Ethics and Politics - Part I
“The words "ethics" and "politics" go back to the time of Plato and Aristotle and are still used in much the same sense they had then. But the ancient philosophers' conception of the relation between the respective fields of these two branches of philosophy was very different from the modern one. Plato notoriously saw ethics and politics as one and the same subject. Aristotle wrote separate treatises on ethics and politics, but he considered ethics as a subfield of the science of politics, i.e. the knowledge that rulers would need to govern a state.
Nowadays the general tendency is, I suppose, to think of ethics and politics as separate though overlapping fields. What lies behind this difference in perspective?
A relatively trivial answer might be that the classical Greek philosophers did not clearly distinguish between legal and moral rules.
A more interesting explanation is that those philosophers held the view that the aim of politicians - legislators as well as rulers - must be to create the conditions for the best possible life of their citizens. They maintained this in opposition to those who claimed that the state and its legal system were based on an agreement to refrain from mutual harm and to cooperate for mutual benefit. The debate between these two positions continued in the Hellenistic era, with the Stoics actually subordinating politics to ethics, while the Epicureans defended the old contract theory, and the dispute is still going on today.”

:::

**Task:**
According to the passage on ethics and politics, how did Aristotle classify ethics?

**Source excerpt:**

:::

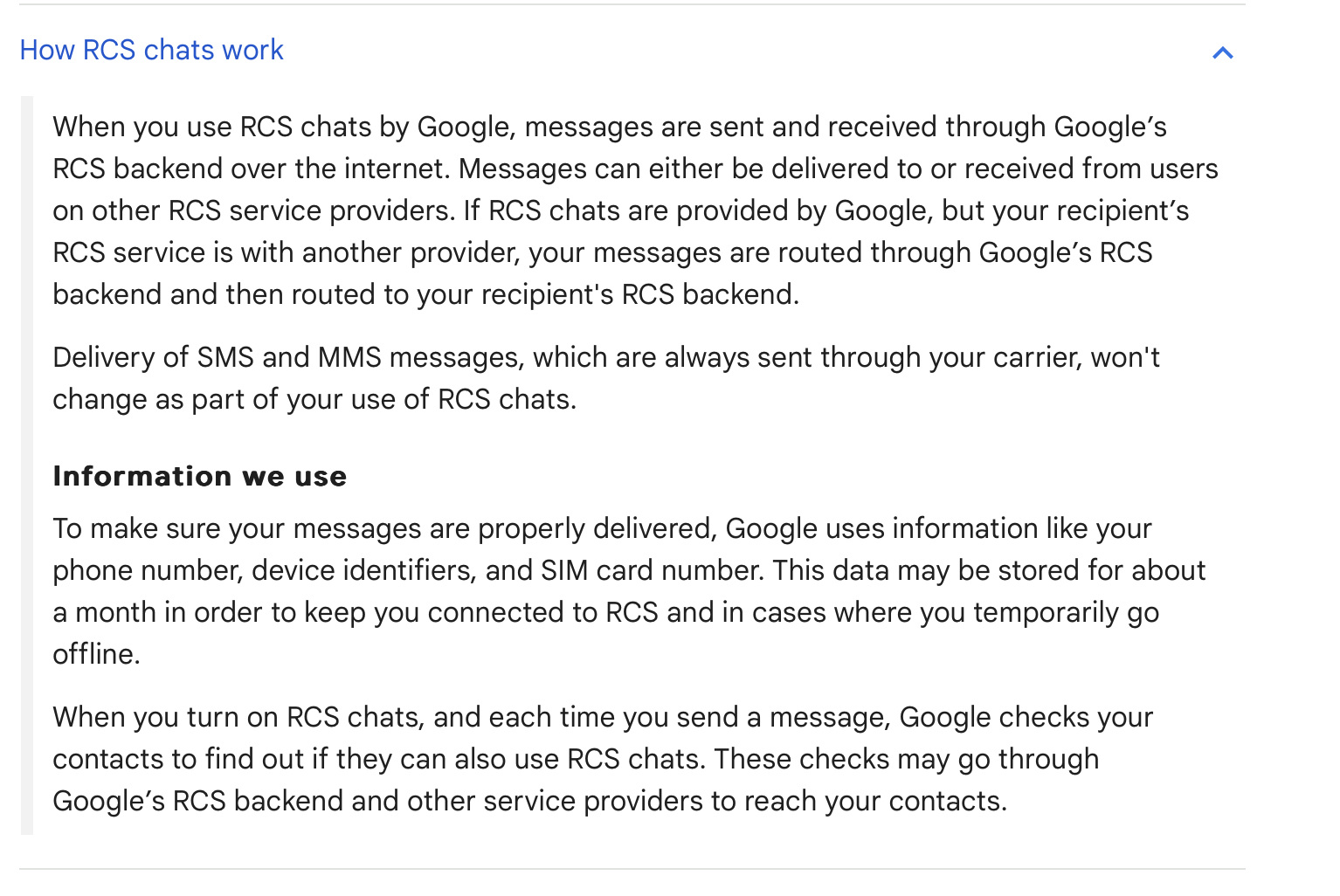1340x896 pixels.
Task: Collapse section using the blue up-chevron icon
Action: tap(1222, 53)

:::

**Solved problem:**
He considered ethics a subfield of the science of politics, the knowledge that rulers would need to govern a state.